Ante la escasa cuantía que recibe optó por robar mercancía de los puestos
ambulantes que ofertan artículos ilegales, tales como discos compactos, ropa, gorras,
chamarras, calzado y relojes. Del botín malbaratado paga la comida del día y la
dotación de pastillas Valium para conciliar sueño, las cuales adquiere en el
mercado negro situado en la franja fronteriza de Tijuana, Baja California,
México.
Su madre está
recluida en el hospital psiquiátrico de la localidad y la visita cada dos meses.
No va a verla para darle ánimos o víveres, sino para vengarse por lo infame que
fue. Le reprocha su locura, haber matado a su padre y no haberle permitido
tener una vida normal. Doña Panchis lo oye sin verlo y escurren lágrimas de sus
ojos apagados por tanta ingesta de píldoras. La ve con rencor acumulado y muchas
veces ha tenido la idea de estrangularla con el mecate que trae puesto de
cinturón, pero se conforma con aventarle una letanía de injurias que parecen atiborrar
de desazón indescriptible a su progenitora.
Va todos
los días al casino Caliente para apostar lo que trae en sus bolsillos y día
tras día sale sin nada.
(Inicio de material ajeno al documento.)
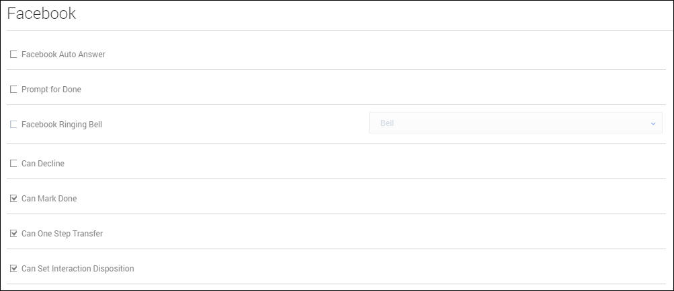
Task: Click the divider line under the Facebook heading
Action: point(336,30)
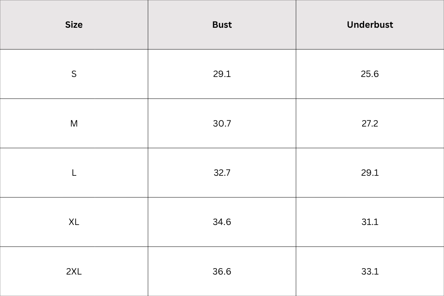The height and width of the screenshot is (296, 444).
Task: Pick the underbust value 31.1
Action: coord(370,222)
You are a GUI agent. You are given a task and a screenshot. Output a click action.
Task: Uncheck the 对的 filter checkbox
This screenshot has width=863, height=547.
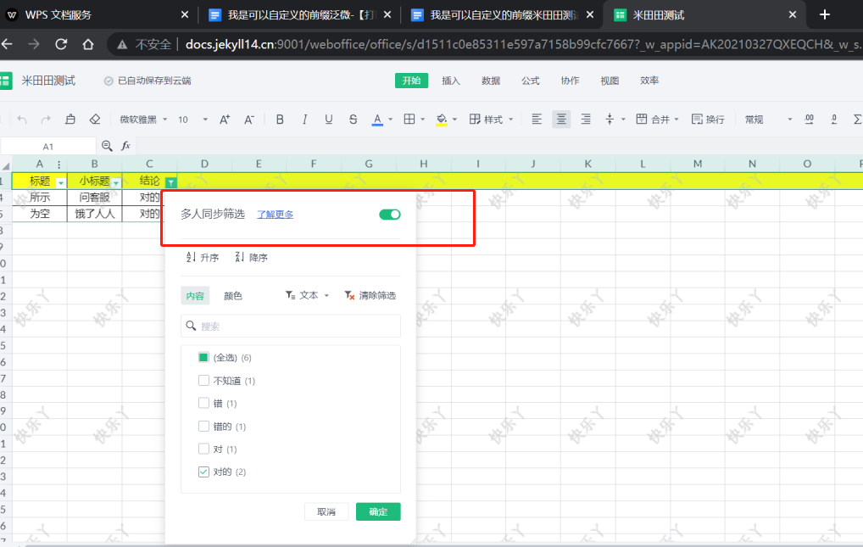coord(203,472)
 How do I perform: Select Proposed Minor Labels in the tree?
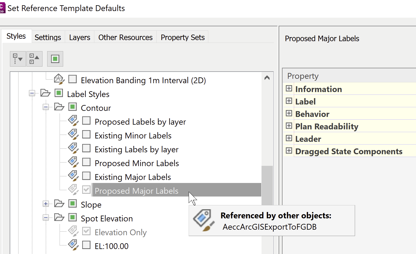coord(137,163)
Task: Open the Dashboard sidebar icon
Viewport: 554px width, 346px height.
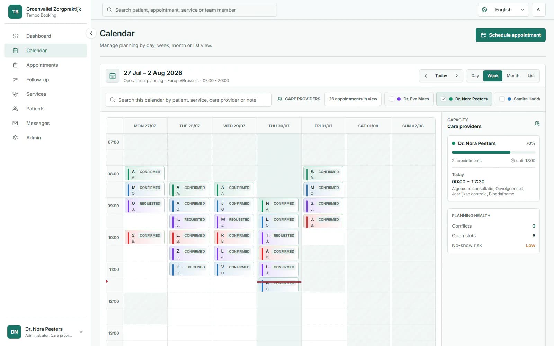Action: (x=15, y=36)
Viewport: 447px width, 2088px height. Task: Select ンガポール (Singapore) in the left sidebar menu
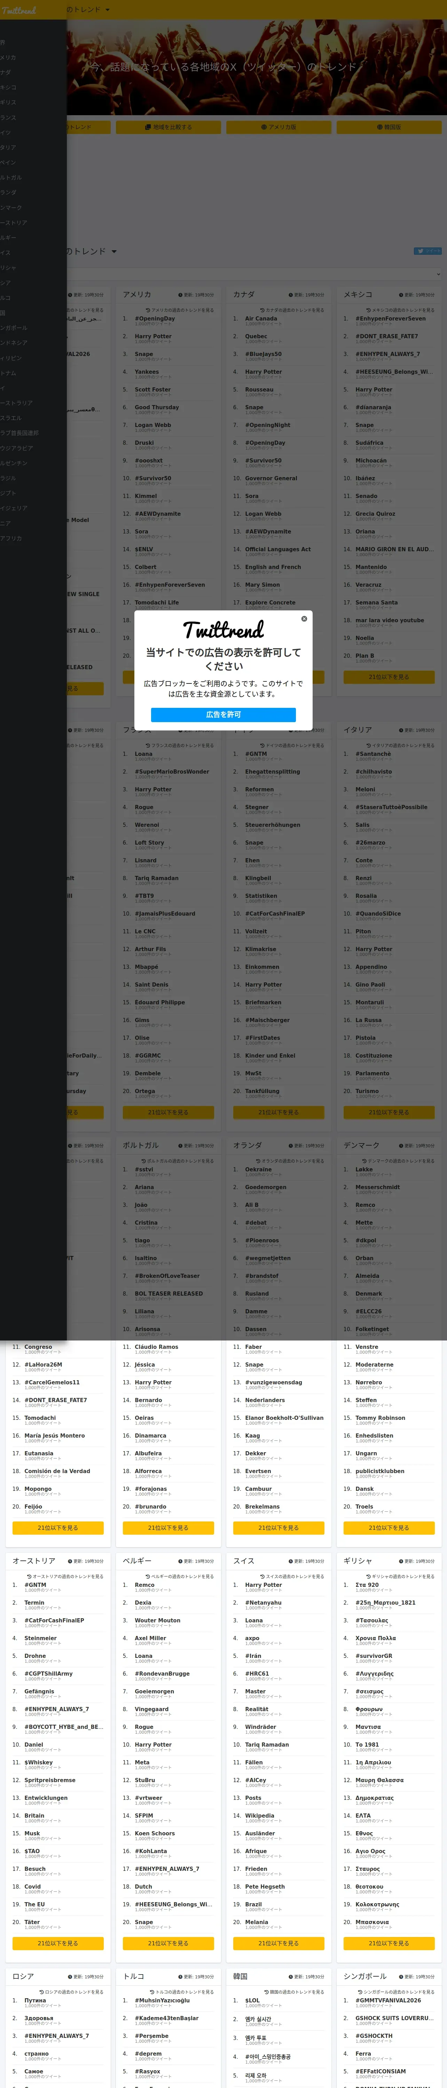[14, 327]
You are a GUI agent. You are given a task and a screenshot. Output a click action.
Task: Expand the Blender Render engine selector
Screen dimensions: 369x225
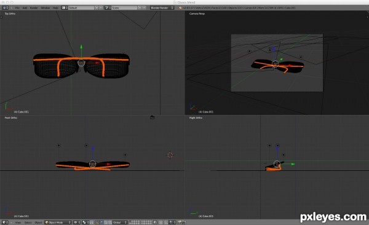pos(162,8)
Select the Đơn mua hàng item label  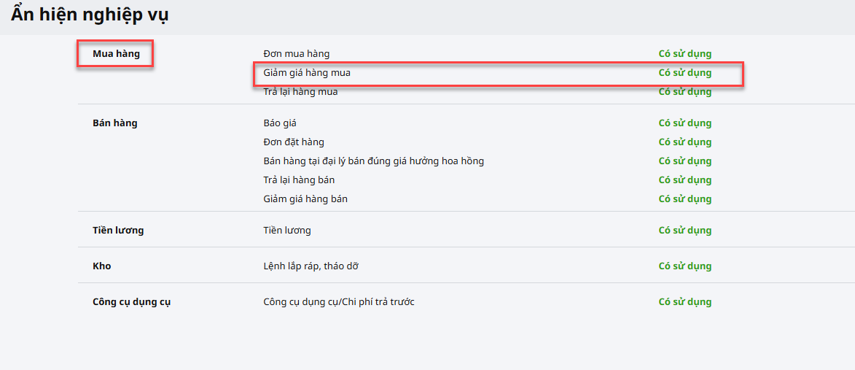tap(296, 54)
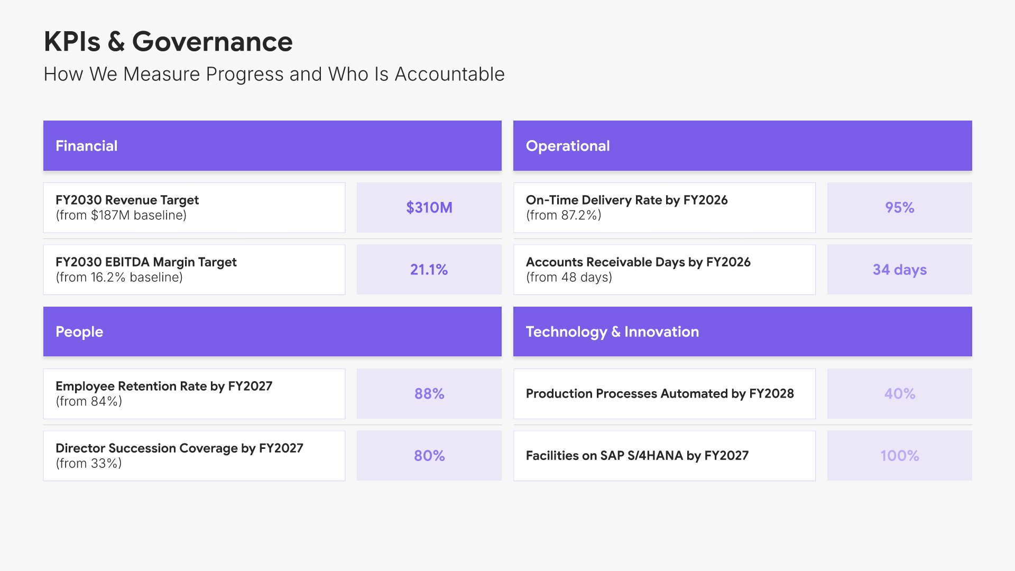Image resolution: width=1015 pixels, height=571 pixels.
Task: Click the KPIs & Governance slide title
Action: click(168, 42)
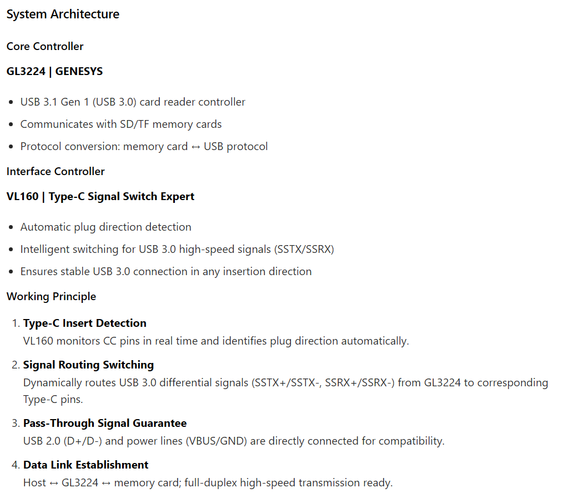Click the Intelligent switching SSTX/SSRX bullet
The image size is (573, 498).
point(177,249)
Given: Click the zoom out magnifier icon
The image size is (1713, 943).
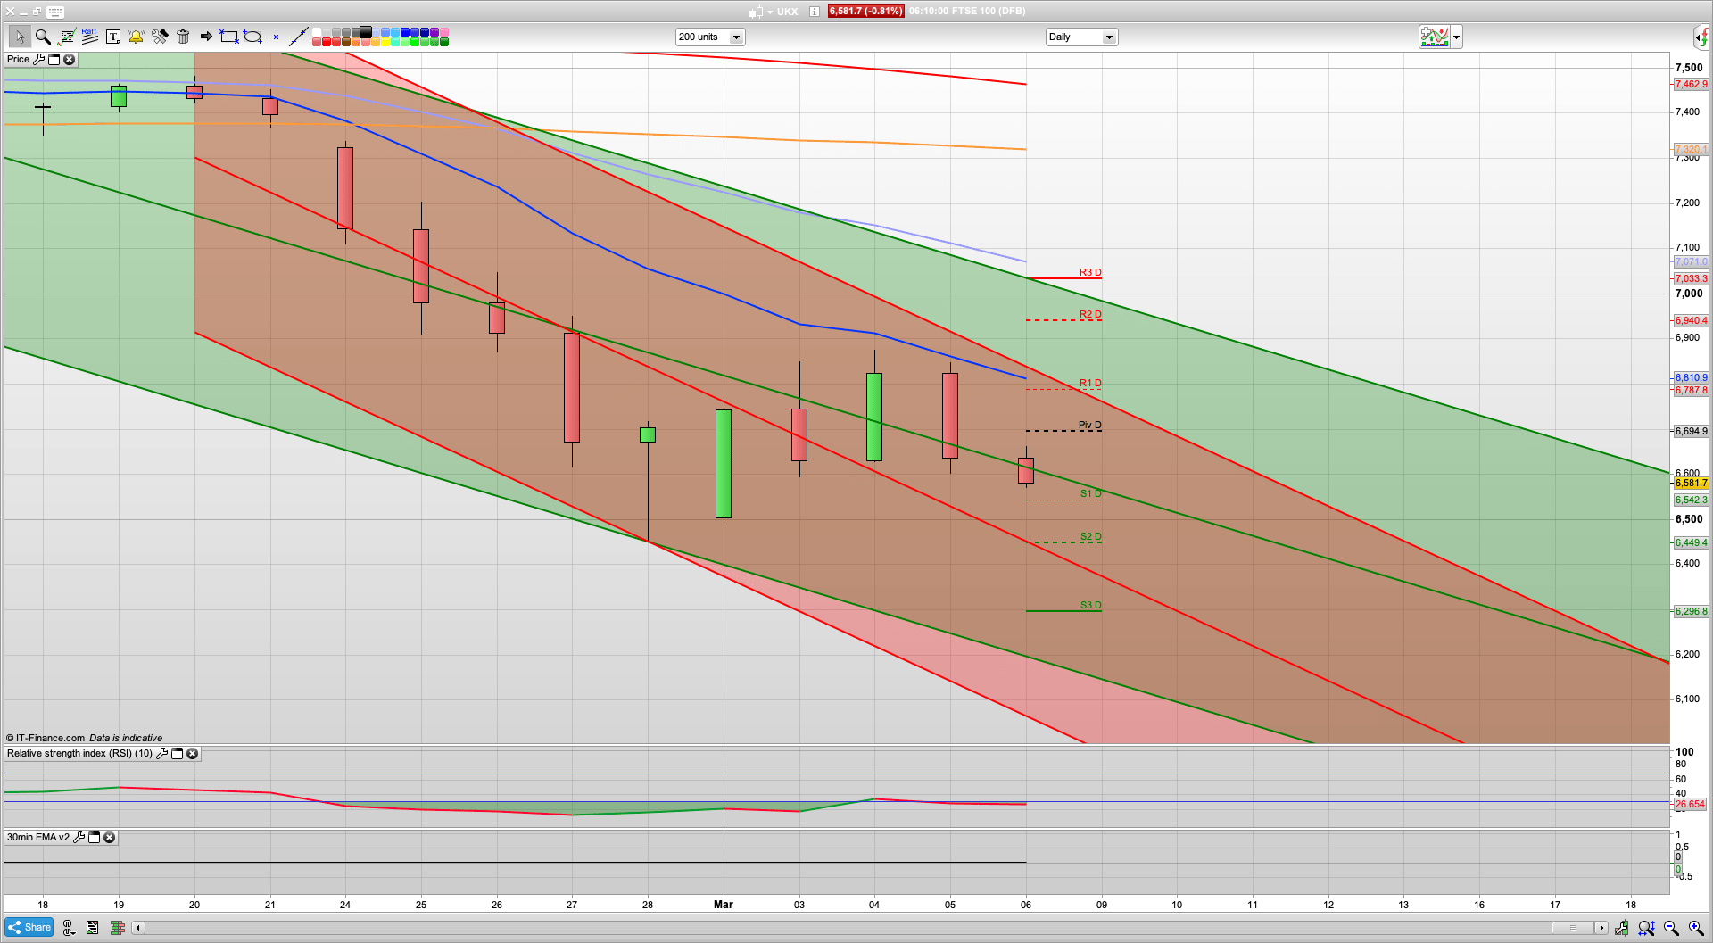Looking at the screenshot, I should coord(1671,928).
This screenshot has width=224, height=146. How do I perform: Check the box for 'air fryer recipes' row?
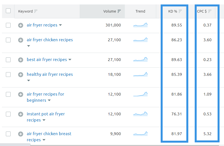8,25
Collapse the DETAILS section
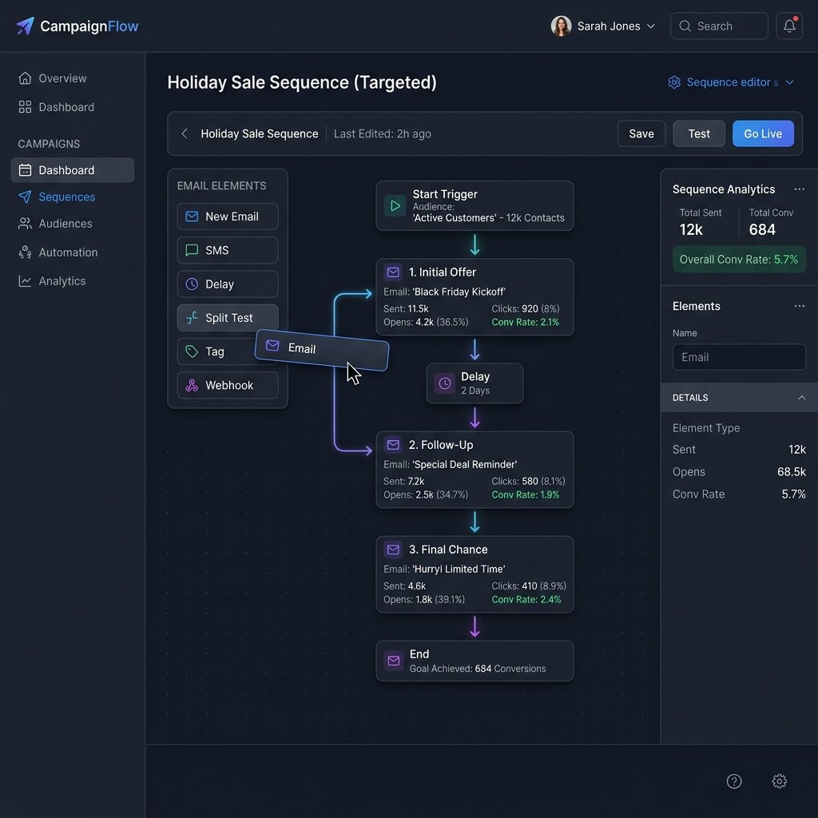Screen dimensions: 818x818 pyautogui.click(x=801, y=398)
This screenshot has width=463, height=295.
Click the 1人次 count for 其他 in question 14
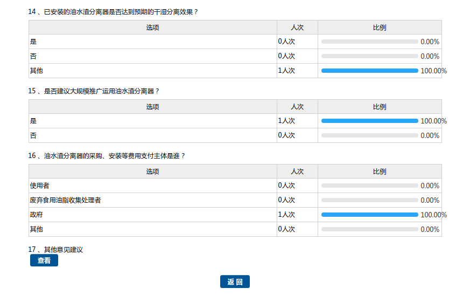pyautogui.click(x=286, y=71)
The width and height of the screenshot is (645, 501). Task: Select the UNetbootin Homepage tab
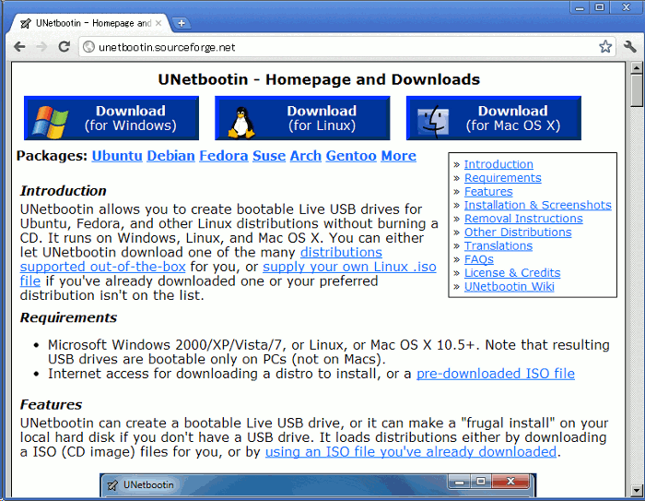[x=88, y=23]
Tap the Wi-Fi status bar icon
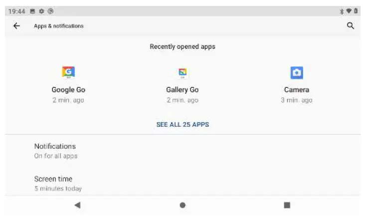374x221 pixels. (349, 11)
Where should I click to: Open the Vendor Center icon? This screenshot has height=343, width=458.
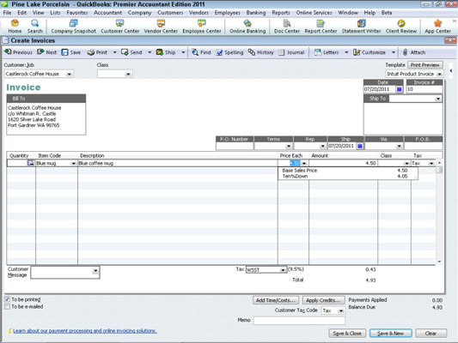click(161, 23)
Cabizbajo dirige
sus pasos al área de tres metros cuadrados que tiene apartado abajo del puente
peatonal sur que cruza la avenida Revolución, donde en las madrugadas oye cláxones
de automóviles que le recuerdan el tintineo de máquinas tragamonedas. Ahí,
rodeado de cartones y mantas raídas, imagina estar en el regazo de su madre.
Lo que
sigue.
La
Secretaría de Gobernación (SG) también reportó que en el país hay aproximadamente
300 mil máquinas tragamonedas y de éstas el 50% son ilegales y están vinculadas
con el crimen. El número resulta impresionante, pero más las ganancias que se
obtienen: 20 mil millones de pesos. Informó que existen dos y medio millones de
jugadores constantes y de este universo estimado el 4% [cien mil personas] está
catalogado como ludópatas. Las “tragamonedas” -dice- la SG no son máquinas de diversión, sino
engranes que hacen funcionar el Leviatán de adicciones que van orillando a la
población al delito, disgregación familiar y social.
Aunque la
previsión institucional establece que la adicción al juego es nefasta para
adultos, jóvenes y niños, y que se están decomisando miles de “maquinitas”
ilegales, la postura final es que no se puede prohibir el juego, sino
controlarlo para que no se genere clandestinidad.
Por su
parte, los dueños de máquinas tragamonedas efectuaron, a finales de este mes,
una manifestación en la Cámara de Diputados para plantear a la SG y legisladores
federales, el cese de la campaña de decomiso masivo de sus propiedades,
rechazando los razonamientos de que dichos aparatos instalados en comercios al
menudeo sean parte del hampa. Afirmaron que las máquinas tienen como función
divertir, entretener e incentivar destrezas. Ajá.